Would you please retype, exactly, the lines of the listing below between the line with "The image size is (700, 585)." and the line with "Task: Click the settings", inclusive?

> **Exercise input**
........

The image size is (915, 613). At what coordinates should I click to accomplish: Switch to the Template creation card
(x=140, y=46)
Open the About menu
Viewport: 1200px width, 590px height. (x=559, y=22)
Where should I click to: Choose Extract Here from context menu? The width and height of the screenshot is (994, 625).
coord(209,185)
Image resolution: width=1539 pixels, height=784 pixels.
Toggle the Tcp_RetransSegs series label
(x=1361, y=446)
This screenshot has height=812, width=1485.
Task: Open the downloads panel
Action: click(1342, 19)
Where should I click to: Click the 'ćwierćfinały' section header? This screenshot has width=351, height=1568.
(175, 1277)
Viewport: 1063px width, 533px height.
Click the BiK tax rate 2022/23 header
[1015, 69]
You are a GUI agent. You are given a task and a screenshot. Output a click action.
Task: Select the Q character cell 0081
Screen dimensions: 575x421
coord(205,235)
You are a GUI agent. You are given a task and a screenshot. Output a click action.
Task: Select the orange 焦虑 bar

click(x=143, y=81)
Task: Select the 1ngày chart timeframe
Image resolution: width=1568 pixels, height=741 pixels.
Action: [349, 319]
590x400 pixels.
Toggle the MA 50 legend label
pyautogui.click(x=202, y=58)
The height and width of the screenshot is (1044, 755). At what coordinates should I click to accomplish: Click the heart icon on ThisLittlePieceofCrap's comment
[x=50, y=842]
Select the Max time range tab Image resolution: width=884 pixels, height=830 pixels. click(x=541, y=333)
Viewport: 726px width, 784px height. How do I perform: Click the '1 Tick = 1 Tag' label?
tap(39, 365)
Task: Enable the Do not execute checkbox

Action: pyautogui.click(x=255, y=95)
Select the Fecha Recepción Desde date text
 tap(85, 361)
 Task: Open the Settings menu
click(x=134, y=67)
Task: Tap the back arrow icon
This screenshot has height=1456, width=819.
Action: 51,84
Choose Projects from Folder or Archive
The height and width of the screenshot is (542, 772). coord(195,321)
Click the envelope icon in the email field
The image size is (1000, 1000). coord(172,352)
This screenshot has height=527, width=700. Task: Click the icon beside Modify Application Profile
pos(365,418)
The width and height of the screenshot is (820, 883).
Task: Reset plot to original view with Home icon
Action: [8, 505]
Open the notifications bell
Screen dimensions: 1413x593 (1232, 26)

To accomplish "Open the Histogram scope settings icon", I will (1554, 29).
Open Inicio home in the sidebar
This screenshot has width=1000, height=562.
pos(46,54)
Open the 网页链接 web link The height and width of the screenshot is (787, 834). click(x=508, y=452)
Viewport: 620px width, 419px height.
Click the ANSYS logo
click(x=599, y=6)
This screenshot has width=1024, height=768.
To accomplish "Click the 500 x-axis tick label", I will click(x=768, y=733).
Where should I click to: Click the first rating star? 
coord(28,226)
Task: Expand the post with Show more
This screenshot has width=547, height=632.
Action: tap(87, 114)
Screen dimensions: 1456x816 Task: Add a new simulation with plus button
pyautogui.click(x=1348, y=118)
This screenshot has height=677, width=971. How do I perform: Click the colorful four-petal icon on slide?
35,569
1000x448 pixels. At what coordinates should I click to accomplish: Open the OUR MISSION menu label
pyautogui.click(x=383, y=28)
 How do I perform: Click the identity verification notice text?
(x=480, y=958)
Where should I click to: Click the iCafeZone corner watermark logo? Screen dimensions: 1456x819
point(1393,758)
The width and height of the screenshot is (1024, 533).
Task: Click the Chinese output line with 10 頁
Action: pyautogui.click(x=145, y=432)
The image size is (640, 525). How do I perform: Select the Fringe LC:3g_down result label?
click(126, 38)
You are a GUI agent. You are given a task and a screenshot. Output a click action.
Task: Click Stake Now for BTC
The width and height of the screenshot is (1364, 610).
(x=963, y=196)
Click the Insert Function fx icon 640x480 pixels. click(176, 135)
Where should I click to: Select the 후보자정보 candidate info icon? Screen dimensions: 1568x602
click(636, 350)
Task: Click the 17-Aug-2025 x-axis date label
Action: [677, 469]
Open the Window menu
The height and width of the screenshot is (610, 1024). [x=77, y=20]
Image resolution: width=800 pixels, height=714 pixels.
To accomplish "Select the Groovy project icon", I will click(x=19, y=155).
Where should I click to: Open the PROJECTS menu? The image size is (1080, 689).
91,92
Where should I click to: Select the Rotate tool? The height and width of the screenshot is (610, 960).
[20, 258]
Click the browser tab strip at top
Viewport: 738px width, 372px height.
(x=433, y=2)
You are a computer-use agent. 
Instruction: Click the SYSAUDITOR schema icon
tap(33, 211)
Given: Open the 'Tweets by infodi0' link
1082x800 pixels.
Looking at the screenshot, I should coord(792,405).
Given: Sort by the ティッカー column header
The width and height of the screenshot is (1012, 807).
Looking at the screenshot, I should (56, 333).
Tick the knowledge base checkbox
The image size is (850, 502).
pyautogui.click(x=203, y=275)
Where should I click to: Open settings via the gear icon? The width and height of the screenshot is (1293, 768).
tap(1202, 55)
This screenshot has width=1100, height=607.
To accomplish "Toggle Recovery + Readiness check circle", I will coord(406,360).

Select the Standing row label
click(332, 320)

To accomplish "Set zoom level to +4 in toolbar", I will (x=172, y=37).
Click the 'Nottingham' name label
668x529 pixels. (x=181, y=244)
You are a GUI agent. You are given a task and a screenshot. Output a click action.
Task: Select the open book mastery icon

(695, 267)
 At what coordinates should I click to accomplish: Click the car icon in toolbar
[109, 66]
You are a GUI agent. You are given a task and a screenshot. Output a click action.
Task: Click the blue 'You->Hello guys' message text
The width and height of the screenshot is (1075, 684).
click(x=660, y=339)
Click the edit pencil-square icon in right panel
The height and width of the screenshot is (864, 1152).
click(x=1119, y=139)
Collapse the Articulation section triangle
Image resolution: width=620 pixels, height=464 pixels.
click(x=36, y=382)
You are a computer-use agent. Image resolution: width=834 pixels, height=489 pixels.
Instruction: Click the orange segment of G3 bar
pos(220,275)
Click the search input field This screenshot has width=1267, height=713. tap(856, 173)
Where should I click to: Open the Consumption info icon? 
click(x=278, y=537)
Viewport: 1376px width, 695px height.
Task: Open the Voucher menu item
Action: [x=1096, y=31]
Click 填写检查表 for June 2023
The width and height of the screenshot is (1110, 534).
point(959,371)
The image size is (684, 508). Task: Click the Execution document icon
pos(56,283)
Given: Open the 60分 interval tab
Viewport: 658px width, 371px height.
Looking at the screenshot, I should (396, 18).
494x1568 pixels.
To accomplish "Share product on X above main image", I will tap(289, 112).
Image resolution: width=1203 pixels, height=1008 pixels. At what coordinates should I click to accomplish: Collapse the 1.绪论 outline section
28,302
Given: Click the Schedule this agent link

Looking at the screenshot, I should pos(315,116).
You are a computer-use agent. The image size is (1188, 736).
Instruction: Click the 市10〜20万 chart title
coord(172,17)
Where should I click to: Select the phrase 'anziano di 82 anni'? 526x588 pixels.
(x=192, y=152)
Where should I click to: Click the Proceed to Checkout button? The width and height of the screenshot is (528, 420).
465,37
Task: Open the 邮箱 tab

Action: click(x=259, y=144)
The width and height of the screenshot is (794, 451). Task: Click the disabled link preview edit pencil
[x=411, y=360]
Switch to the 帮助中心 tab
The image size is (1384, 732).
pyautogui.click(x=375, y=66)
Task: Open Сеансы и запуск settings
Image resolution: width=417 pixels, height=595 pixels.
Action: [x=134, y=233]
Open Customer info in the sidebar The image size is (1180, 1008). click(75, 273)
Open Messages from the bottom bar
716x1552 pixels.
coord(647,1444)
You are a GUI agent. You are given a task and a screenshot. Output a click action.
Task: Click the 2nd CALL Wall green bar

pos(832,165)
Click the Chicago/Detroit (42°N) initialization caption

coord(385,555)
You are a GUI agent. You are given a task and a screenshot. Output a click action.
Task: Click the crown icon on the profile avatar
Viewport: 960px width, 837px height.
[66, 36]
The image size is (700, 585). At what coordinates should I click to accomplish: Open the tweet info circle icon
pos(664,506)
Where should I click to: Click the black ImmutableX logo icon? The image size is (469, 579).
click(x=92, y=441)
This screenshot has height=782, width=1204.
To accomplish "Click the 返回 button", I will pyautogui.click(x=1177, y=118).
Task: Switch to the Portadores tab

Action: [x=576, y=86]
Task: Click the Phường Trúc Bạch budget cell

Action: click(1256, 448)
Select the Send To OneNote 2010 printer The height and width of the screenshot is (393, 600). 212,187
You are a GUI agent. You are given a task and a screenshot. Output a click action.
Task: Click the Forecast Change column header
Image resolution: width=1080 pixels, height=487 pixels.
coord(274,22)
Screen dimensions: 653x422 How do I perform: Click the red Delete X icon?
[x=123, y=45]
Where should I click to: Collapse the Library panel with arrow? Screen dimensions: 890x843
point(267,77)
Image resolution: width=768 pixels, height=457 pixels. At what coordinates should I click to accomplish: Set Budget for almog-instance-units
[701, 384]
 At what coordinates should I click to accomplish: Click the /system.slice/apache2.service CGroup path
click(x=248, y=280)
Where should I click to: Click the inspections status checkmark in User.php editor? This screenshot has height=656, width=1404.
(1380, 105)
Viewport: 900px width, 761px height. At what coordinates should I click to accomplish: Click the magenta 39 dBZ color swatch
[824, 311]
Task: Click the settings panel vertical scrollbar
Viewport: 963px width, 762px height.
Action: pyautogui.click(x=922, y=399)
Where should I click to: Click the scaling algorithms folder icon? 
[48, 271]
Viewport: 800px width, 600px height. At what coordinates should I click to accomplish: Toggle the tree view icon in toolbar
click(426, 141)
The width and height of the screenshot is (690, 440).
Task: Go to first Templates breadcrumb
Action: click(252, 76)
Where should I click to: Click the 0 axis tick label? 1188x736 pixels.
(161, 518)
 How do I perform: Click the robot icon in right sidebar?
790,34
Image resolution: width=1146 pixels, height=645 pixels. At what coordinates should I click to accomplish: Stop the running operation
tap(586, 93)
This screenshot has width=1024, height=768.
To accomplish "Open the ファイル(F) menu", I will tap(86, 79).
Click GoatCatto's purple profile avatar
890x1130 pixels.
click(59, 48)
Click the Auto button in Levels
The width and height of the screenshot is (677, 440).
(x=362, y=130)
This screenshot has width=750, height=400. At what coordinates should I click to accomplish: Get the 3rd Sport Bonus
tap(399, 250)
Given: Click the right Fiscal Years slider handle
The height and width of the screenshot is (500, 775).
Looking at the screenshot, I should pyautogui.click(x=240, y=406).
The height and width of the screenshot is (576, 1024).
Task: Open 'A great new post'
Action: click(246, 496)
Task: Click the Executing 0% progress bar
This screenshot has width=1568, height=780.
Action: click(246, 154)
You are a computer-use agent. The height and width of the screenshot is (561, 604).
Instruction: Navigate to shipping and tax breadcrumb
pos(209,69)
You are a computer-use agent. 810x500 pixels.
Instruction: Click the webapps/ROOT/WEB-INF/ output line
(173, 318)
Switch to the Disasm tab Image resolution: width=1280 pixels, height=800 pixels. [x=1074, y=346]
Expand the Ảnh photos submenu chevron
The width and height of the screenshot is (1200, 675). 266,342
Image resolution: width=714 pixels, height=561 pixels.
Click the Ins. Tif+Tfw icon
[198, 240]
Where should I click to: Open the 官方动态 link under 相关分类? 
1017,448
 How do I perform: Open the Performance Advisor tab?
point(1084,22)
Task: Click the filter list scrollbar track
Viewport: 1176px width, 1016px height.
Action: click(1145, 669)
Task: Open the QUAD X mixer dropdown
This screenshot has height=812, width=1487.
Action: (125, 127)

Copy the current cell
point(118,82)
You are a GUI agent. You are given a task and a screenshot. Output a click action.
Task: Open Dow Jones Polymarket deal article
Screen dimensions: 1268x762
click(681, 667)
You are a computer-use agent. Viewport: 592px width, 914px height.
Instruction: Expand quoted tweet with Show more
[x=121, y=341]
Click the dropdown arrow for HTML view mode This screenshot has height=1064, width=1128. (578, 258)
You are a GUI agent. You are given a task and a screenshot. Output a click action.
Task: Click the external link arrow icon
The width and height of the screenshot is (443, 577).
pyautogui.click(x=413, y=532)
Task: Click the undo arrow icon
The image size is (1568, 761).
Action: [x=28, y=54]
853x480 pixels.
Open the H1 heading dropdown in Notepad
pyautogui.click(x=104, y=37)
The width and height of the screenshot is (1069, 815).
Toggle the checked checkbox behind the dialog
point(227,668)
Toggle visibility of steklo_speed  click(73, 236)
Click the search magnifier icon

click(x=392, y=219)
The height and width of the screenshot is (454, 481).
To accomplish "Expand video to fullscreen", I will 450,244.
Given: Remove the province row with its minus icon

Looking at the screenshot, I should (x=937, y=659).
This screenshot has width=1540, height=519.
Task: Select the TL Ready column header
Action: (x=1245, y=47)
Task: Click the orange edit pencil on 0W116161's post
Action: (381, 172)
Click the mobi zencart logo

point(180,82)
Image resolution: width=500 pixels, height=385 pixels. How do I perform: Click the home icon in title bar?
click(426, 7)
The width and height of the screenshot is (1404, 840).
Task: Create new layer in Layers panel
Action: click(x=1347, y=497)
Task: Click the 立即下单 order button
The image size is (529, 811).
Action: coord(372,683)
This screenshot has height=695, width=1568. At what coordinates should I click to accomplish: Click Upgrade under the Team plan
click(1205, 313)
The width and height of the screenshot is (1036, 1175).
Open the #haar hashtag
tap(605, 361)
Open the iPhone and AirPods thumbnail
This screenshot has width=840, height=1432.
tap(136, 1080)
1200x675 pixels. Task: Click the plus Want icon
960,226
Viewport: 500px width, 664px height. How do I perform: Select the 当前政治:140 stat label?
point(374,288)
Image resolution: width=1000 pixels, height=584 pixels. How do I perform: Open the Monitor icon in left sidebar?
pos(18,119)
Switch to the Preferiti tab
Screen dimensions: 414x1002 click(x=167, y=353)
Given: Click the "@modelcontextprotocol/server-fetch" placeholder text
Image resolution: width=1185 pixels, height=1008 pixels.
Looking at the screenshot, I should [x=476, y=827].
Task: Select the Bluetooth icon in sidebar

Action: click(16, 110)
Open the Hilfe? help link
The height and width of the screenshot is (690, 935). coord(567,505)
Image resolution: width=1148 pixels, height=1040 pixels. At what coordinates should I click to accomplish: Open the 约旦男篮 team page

........

> **Finished task**
The image size is (700, 585). At what coordinates should I click to accomplish: Open the tweet info circle icon
pos(664,506)
Where should I click to: Click the black ImmutableX logo icon? The image size is (469, 579).
click(x=92, y=441)
This screenshot has height=782, width=1204.
To accomplish "Click the 返回 button", I will pyautogui.click(x=1177, y=118).
Task: Switch to the Portadores tab

Action: [x=576, y=86]
Task: Click the Phường Trúc Bạch budget cell

Action: click(1256, 448)
Select the Send To OneNote 2010 printer The height and width of the screenshot is (393, 600). 212,187
You are a GUI agent. You are given a task and a screenshot. Output a click action.
Task: Click the Forecast Change column header
Image resolution: width=1080 pixels, height=487 pixels.
coord(274,22)
Screen dimensions: 653x422 How do I perform: Click the red Delete X icon?
[x=123, y=45]
Where should I click to: Collapse the Library panel with arrow? Screen dimensions: 890x843
point(267,77)
Image resolution: width=768 pixels, height=457 pixels. At what coordinates should I click to accomplish: Set Budget for almog-instance-units
[701, 384]
 At what coordinates should I click to accomplish: Click the /system.slice/apache2.service CGroup path
click(x=248, y=280)
Where should I click to: Click the inspections status checkmark in User.php editor? This screenshot has height=656, width=1404.
(1380, 105)
Viewport: 900px width, 761px height. At what coordinates should I click to accomplish: Click the magenta 39 dBZ color swatch
[824, 311]
Task: Click the settings panel vertical scrollbar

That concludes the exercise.